▶ WHAT YOU NEED TO DO
Give the listing again word for word. Skip the pictures.

▶ SOURCE RECORDS

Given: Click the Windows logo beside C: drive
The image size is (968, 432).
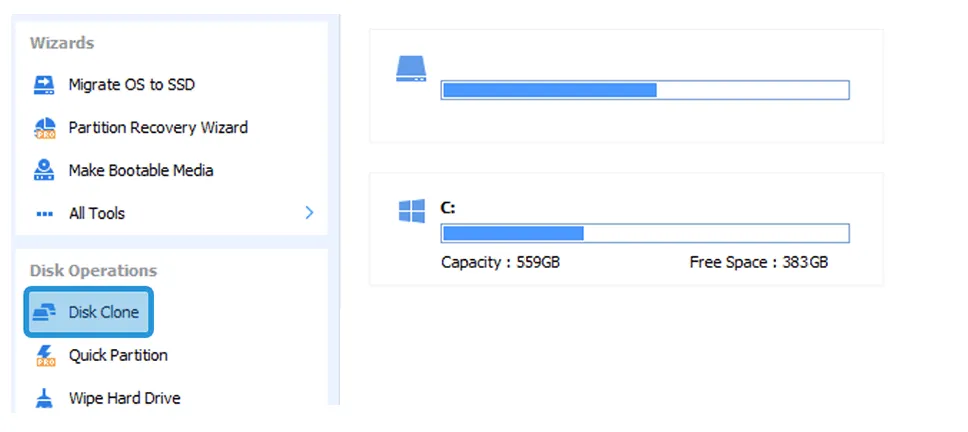Looking at the screenshot, I should 411,211.
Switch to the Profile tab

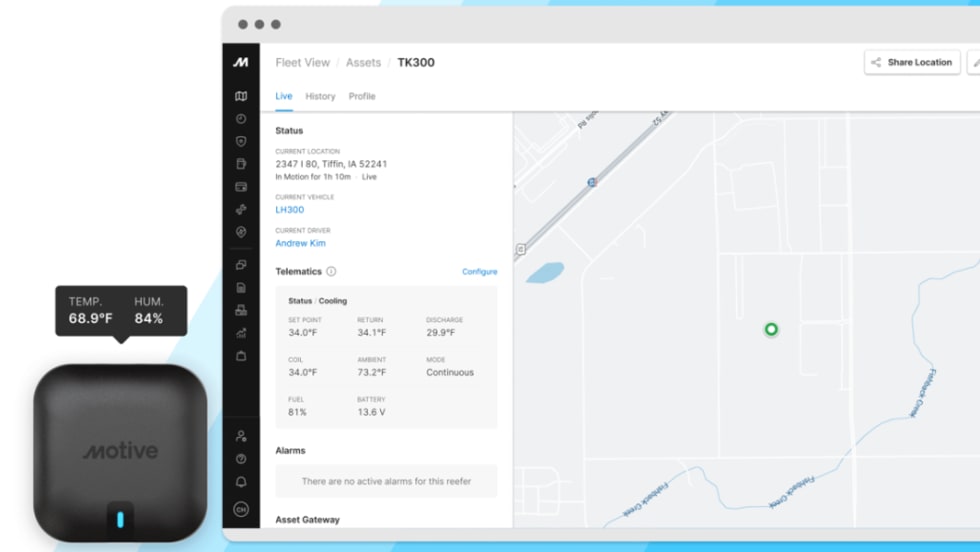point(362,97)
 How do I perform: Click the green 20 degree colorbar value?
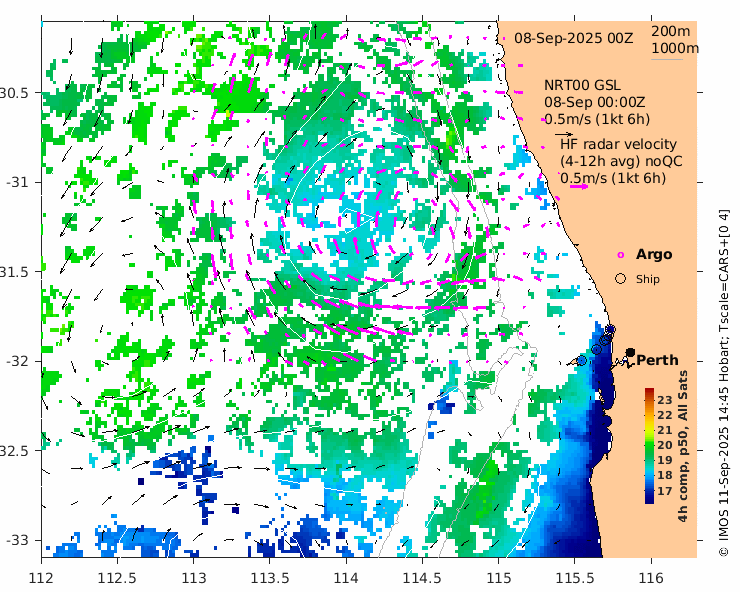(x=664, y=445)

▶ RESULT FOR THIS EXERCISE
Given: Click the Windows logo beside C: drive
The image size is (968, 432).
Looking at the screenshot, I should 411,211.
Switch to the Profile tab

point(362,97)
 How do I perform: Click the green 20 degree colorbar value?
(x=664, y=445)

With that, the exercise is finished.